2.1.3 Collection Procedure

We used the HTC VIVE Pro HMD¹¹1https://business.vive.com/us/product/vive-pro-eye-office/ and two VIVE trackers²²2https://www.vive.com/us/accessory/vive-tracker/ attached to the front of the participant’s thighs to collect 6 DoF head and leg motion tracking data from the participants. We developed a Unity3D application to collect 3D spatial position coordinates, velocity, rotation angle and angular velocity information from the HMD and VIVE trackers at a frequency of 30 Hz. The HMD rendered a virtual scene of a beautiful mountain village with the participants positioned on the flat ground of the village.

After the experimenter helped the participants to put on the HMD and VIVE trackers, the participants followed the experimenter’s instructions and performed the aforementioned 9 gestures as described in Section 2.1.2 sequentially, and each gesture lasted for about two minutes. The participants could see the current gesture name and duration timer in the HMD. Before data were formally recorded for each gesture, the experimenter instructed participants to familiarize themselves with the corresponding gesture, and this step lasted approximately one minute per gesture. The experiment can be paused at any time when the participant feels fatigued until the participant is well-rested and feels ready to continue.

We recorded the participants’ data collection experiments on video, which was used as a reference to manually label the dataset. The total experiment time for each participant was approximately 40 minutes.

2.2 Gesture Classification

2.2.1 Data pre-processing

We propose to transform the collected data into a point cloud dataset for in-place gesture recognition. Since we collect data from the HMD and the two VIVE trackers at 30Hz, we can acquire 3 points at each sampling frame, with each point containing its 3D position coordinates, velocity, rotation angle and angular velocity, i.e., a total of $3\times 4=12$ dimensional features.
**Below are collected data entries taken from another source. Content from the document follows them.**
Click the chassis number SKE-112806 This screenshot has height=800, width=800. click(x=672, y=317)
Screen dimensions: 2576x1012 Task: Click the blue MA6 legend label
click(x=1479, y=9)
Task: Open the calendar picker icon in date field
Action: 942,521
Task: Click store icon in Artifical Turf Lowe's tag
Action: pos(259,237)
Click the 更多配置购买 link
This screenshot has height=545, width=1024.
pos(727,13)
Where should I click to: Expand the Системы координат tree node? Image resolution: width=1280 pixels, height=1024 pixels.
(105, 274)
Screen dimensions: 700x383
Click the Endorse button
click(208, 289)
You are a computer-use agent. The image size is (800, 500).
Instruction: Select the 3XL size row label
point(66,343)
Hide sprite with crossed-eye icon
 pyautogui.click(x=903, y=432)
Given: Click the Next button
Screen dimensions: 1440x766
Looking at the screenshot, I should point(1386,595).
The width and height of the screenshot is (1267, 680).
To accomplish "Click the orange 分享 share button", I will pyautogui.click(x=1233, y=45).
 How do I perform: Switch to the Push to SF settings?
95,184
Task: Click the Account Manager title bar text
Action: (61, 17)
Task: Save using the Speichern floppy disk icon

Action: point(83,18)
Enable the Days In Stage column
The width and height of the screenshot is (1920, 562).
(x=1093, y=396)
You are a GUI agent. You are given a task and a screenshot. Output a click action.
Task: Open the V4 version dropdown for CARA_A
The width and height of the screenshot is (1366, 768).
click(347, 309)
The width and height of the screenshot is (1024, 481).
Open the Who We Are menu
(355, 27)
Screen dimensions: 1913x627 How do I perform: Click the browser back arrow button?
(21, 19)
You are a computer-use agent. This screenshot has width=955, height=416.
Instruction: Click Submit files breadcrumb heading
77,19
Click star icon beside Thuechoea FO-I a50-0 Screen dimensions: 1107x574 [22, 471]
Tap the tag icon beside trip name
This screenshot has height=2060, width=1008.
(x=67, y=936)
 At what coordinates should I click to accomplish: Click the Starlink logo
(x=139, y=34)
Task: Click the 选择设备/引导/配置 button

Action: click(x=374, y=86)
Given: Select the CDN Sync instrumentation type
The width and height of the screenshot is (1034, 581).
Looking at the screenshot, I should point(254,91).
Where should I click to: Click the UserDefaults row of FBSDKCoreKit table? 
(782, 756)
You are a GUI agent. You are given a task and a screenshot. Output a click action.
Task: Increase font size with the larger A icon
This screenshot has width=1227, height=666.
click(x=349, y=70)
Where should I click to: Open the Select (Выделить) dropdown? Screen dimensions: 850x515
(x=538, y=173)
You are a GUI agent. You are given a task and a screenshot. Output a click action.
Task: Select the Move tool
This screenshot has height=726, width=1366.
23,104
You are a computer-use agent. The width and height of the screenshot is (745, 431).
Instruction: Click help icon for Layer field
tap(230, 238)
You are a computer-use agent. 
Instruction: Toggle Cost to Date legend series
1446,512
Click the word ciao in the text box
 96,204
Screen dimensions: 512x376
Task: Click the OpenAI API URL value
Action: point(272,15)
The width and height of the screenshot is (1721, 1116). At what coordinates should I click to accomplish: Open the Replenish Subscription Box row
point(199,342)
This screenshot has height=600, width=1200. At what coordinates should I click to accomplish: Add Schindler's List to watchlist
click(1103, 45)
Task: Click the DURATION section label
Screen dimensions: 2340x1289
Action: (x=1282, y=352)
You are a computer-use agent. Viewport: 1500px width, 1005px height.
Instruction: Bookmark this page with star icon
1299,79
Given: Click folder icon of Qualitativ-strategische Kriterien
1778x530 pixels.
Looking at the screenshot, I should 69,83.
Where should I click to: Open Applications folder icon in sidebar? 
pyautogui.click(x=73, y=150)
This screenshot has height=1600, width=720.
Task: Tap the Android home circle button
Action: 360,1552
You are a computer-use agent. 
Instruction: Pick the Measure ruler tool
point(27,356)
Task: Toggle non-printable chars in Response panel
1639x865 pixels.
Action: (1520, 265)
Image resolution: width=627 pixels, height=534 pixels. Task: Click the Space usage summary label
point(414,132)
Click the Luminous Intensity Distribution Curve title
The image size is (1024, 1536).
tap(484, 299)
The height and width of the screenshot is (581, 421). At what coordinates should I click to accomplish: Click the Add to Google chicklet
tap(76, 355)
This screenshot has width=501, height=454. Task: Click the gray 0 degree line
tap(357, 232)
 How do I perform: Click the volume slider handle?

We use the sliding window method as mentioned in [26] to segment the whole dataset into point clouds. The fixed window size is 180ms, which means 6 consecutive samples at a frequency of 30Hz, and the window step size is 90ms. Each point cloud contains $6\times 3=18$ points, where 3 refers to three sensors and the shape of the point cloud is $(18,12)$ .

The label of the point cloud indicates the ground truth of the pose contained in the corresponding window. Suppose there are $C$ classes of gestures in the window, we choose the class that appears the most number of times in this window as the label of the window, as illustrated in Figure 3. The number of point cloud samples in the collected dataset is presented in Table 1.

Table 1: Number of point cloud samples for each gesture in our collected dataset.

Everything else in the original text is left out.